Still, speaking from a wife's point of view, this is not easy. The sheer amount of effort to research this disease absorb the research and communicate it in a way that is even handed and concise is emotionally draining, partly because I am determined to keep my emotions out of the decision making process as far as possible. I have done a lot of research as part of writing my thesis at university so I am used to it but researching my husband's cancer was never part of the plan. I catch myself at odd moments, sometimes at happy moments with unshed tears in my eyes. The man I love so fiercely has cancer.

An

An38,

I just read your logic for choosing surgery ... wonderful.

Although there are no assurances for any of the treatment options, I feel you have made the correct decision.  I made a similar decision about a year and a half ago and although at times I wonder about the path not taken, to date the results have been good ... PSA's non-detect, continent after removal of the cath, and ED improving.

Best wishes to you and yours.

This is definitely a difficult situation. My situation was a bit similar. I have mostly female relatives, but the majority get some kind of adenocarcinoma in late middle age--breast, ovary, colon, even multiple cancers. I don't know if that influenced the decision about surgery, but it did lead me to get regular PSAs, which I had tracked up to 7.7 over 10 + years. My biopsy was more definitive but was a 3+3. I was 5 years older but very healthy. I guess what convinced me to have surgery is concern that PCA slowly gets worse, and over 20 to 25 years may catch up with you. In 10 years, very very unlikely to kill you. The other factor is having clear evidence that I found a surgeon with a well documented, excellent track record in >1,000 nonrobotic open prostatectomies. Without that, I would have shopped around a bit, and gotten another biopsy in a year. Also, I figured the risk of complications with organ confined prostate cancer was less (the surgeon doesn't have to "take the nerves" i.e., doesn't have to screw around outside the prostate). This has worked out for me because I was right about my surgeon (the same as logoslidat's) and I was lucky.
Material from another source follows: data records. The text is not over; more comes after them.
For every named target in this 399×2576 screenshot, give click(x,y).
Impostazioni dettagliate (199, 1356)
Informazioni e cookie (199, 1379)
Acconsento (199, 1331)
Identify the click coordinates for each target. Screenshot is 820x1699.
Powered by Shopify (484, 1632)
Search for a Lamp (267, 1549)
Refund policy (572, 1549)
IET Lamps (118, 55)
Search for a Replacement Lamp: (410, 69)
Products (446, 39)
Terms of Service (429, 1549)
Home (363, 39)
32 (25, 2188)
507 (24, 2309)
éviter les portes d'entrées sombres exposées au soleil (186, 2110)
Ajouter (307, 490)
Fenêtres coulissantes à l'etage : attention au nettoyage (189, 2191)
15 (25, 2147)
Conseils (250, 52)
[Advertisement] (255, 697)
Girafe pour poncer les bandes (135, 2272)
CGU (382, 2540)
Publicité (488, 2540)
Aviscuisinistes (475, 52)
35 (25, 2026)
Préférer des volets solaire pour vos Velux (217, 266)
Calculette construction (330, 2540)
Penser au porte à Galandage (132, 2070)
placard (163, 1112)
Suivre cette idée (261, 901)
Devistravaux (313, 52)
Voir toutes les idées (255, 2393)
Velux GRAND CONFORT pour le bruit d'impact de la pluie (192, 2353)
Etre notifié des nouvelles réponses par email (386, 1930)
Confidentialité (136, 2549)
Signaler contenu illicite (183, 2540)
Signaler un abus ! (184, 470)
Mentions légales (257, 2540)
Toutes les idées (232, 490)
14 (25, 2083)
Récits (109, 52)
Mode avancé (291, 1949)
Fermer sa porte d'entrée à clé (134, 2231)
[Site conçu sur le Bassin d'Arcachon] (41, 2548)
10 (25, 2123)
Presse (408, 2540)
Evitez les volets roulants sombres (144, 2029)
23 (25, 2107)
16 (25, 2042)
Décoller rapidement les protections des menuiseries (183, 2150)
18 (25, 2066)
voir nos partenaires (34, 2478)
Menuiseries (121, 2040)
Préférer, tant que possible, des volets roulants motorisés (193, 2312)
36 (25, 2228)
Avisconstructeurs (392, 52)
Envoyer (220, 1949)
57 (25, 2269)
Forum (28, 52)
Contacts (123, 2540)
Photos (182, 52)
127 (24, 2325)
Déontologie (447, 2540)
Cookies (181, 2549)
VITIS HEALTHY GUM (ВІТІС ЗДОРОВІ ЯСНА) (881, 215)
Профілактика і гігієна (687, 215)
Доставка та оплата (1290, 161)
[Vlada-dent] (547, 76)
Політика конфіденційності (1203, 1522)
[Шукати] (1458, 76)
If I didn't have a great postop course without incontinence or untreatable ED, I probably wouldn't feel good about my decision.

At 52, I might well consider surgery....but

1) you need to be absolutely 100% certain about the diagnosis, getting another biopsy if needed.
2) be fully informed of the risks of the treatment. Surgery is very safe these days, but the postoperative complications can be a bear. Having a catheter in for even just 10 days sucks. Women don't have any surgery quite as nasty as this one.
3) recognize that the data on the longterm outcome of this kind of prostate cancer is very fuzzy, and that the short term (<10 year) outcome is very favorable, even with no treatment
4) be absolutely certain if you're considering surgery, that you've picked the right surgeon. Forget the technology, it doesn't matter. Ignore medical marketing. Does your surgeon have detailed statistics on incontinence and ED in the patients operated on? Talk to doctors and former patients. Get a scouting report
5) be sure of general good health before the operation. If someone has severe heart failure, for example, they aren't going to live 20 years and should ignore the prostate cancer.
6) If there are any doubts...stall, stall, get another opinion, there is no urgency at all.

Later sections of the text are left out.